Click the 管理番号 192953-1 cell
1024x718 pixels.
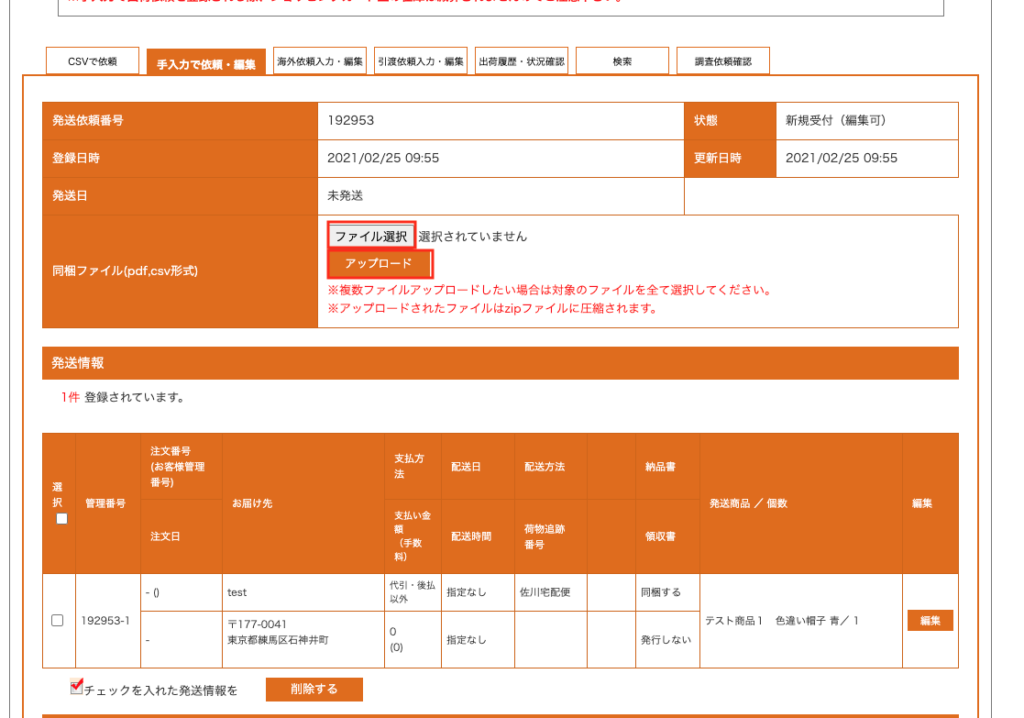105,621
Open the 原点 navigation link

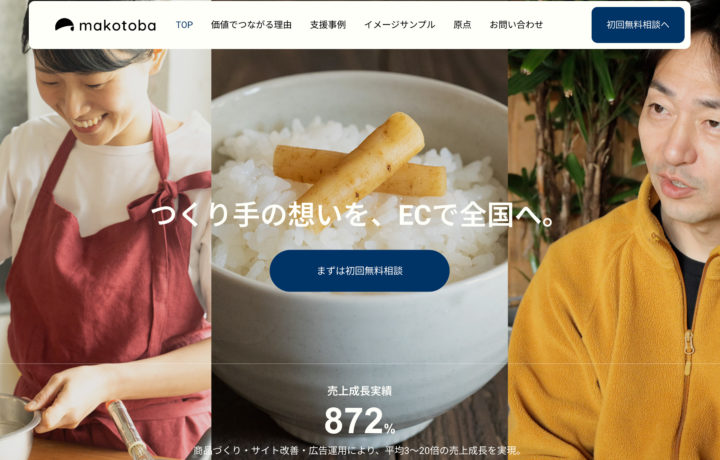click(x=462, y=25)
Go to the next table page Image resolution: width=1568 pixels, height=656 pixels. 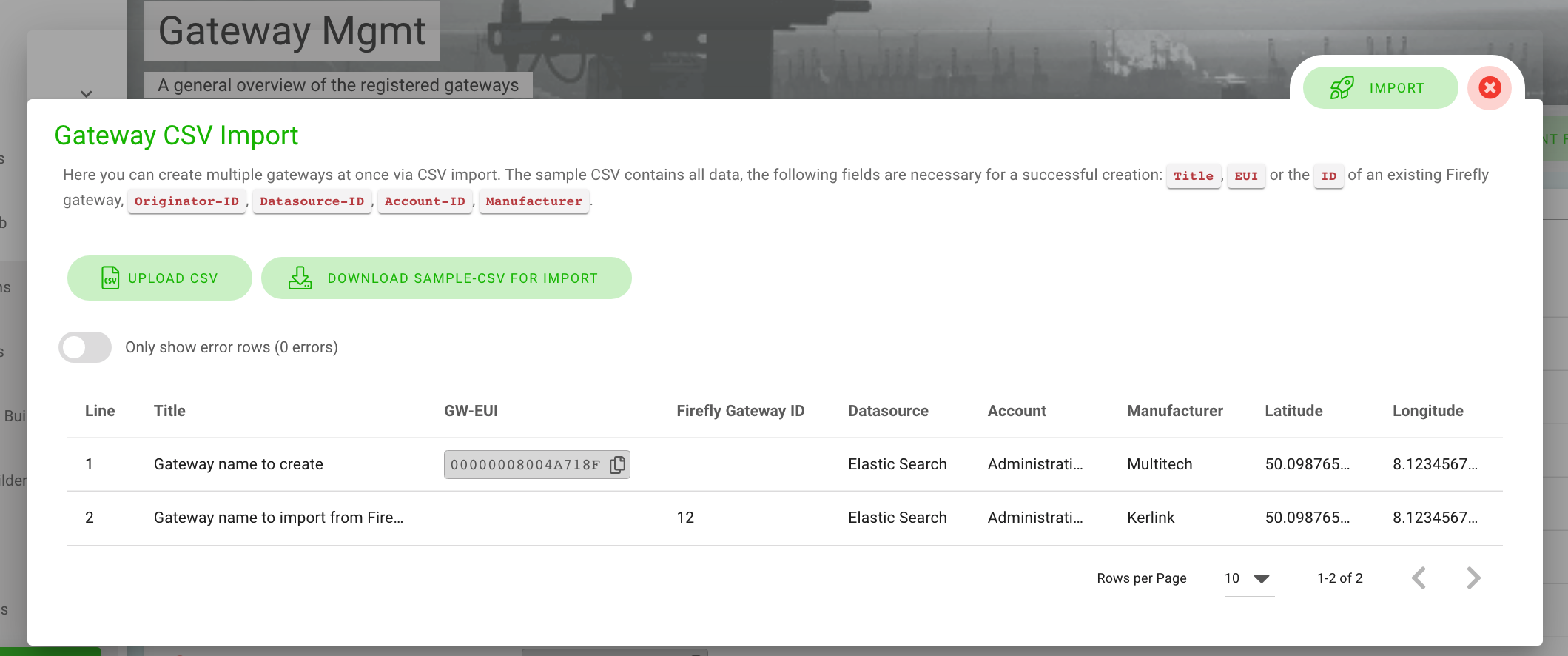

INSTRUCTIONS TO FOLLOW: A picture must not appear in the copy. Transcribe exactly the lines from the one with "1024x718 pixels." through the final line of the entries, both included, and no more.

ANSWER BOX:
1024x718 pixels.
105,621
Open the 原点 navigation link

click(x=462, y=25)
Go to the next table page Image resolution: width=1568 pixels, height=656 pixels. 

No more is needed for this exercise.